Josefina Vidal.Credit Yamil Lage/Agence France-Presse — Getty Images
WASHINGTON — The first steps toward normalization between the United States and Cuba are likely to be taken in heels.
Foreign policy analysts who monitor Cuba note that the talks in Havana this week, part of a thaw announced last month after more than 50 years of frozen relations, offer a prominent platform for two formidable women – the United States’ Roberta Jacobson and Cuba’s Josefina Vidal – who’ve used their expertise and determination to become trusted emissaries of their respective nations.
“That’s probably another first, too,” said Mark Entwistle, a Canadian diplomat-turned-consultant who served four years as Ottawa’s ambassador in Havana.

Roberta S. Jacobson.Credit Yamil Lage/Agence France-Presse — Getty Images
Jacobson oversees some 10,000 personnel in 30 countries as assistant secretary of state for the Western Hemisphere; she’s the first woman and first civil servant to hold the job. Her Cuban counterpart, Vidal, is regarded as a top “Americanologist” for the Castro government. She’s not only a Foreign Ministry standout in charge of the North America portfolio, but she also enjoys wider government influence as a member of the Central Committee of the Communist Party.
Cuba watchers are eager to see how a détente takes shape under two seasoned negotiators who’ve studied each other for years.
Lower-level U.S. and Cuban teams began previously scheduled migration talks in Havana on Wednesday. Jacobson, the highest-ranking U.S. diplomat to visit Cuba in more than three decades, is expected to meet with Vidal on Thursday and Friday for a first round of normalization talks.
“The great news is that they’re speaking and working each for their own presidents, so they’re bringing to the table the gravitas and authority of their respective heads of state,” said Julia Sweig, a scholar who’s written extensively on Cuba and has followed both women’s careers. “They’re a great match. They’re both very knowledgeable, very mindful of their countries’ national interests.”
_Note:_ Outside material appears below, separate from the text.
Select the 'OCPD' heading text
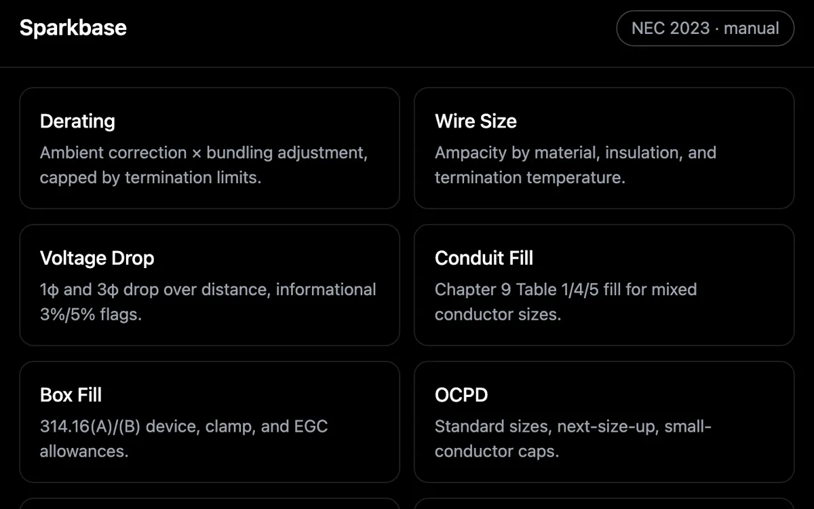814x509 pixels. click(x=461, y=395)
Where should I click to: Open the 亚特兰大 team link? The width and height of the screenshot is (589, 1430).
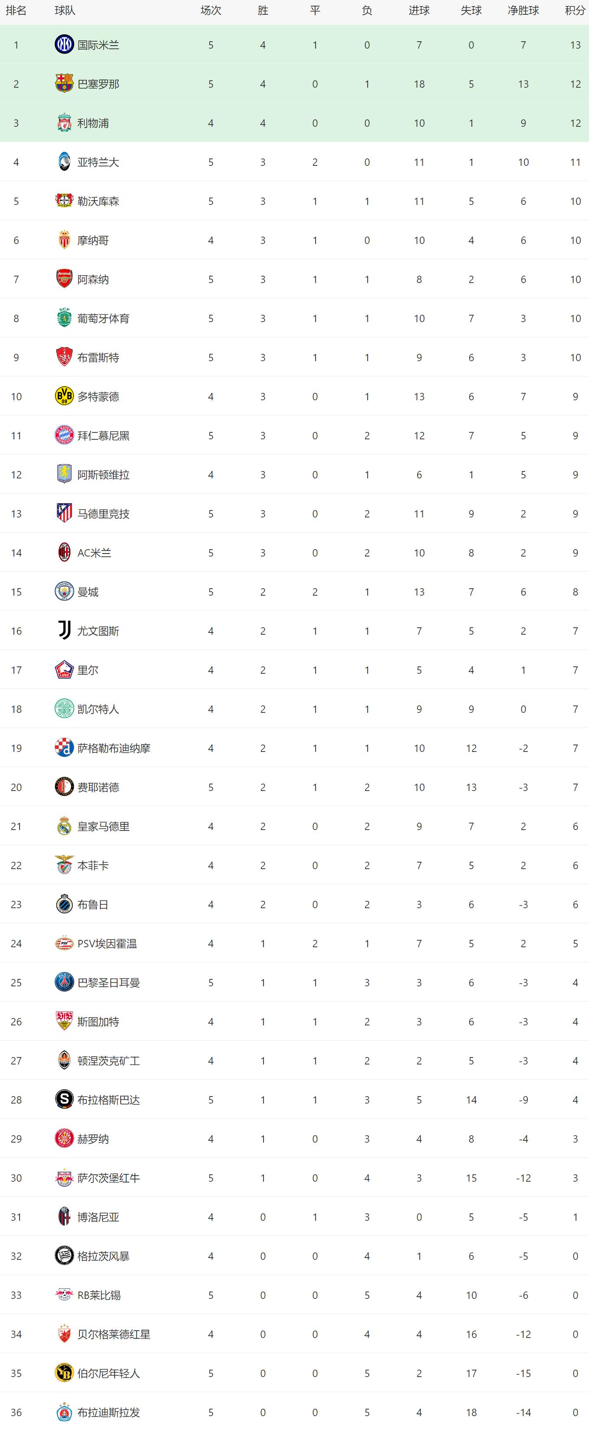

Entwistle, the former Canadian diplomat, recalled how the Cubans used to group the United States and Canada together in a Foreign Ministry office that he dubbed “the Department of the United States and that other country” because of Havana’s intense focus on understanding the history, politics and social workings of the United States.
Vidal is known as among the most astute of those students. During her time at the Cuban interest section in Washington – in the 1990s, before mutual restrictions on diplomats’ travel – Vidal crisscrossed the United States to stump for an updated U.S. policy toward Cuba. She made friends in Washington and in far-flung states and returned to become “among the very few women in foreign policy in Cuba,” Sweig said. She’s known for showing up on the tarmac in Havana to personally greet visiting congressional delegations.
“She’s a very, very, very smart and dialed-in individual who is also an incredibly hard worker,” Sweig said. “There’s very little she’s not on top of.”
Tom Shannon, a State Department counselor and former assistant secretary for the Western Hemisphere, has known and observed Vidal and Jacobson for years. He said Jacobson early in her career “was marked as special, someone with unusual talent and therefore worthy of promotion.” He described Vidal as Fidel and Raúl Castro’s trusted gatekeeper for the Americans – typically, he said, “we don’t get much beyond her.”
Shannon chuckled when asked about the matchup.
“This is going to be fascinating,” he said. “Two strong-willed women representing their countries, and determined to do that to the best of their abilities.”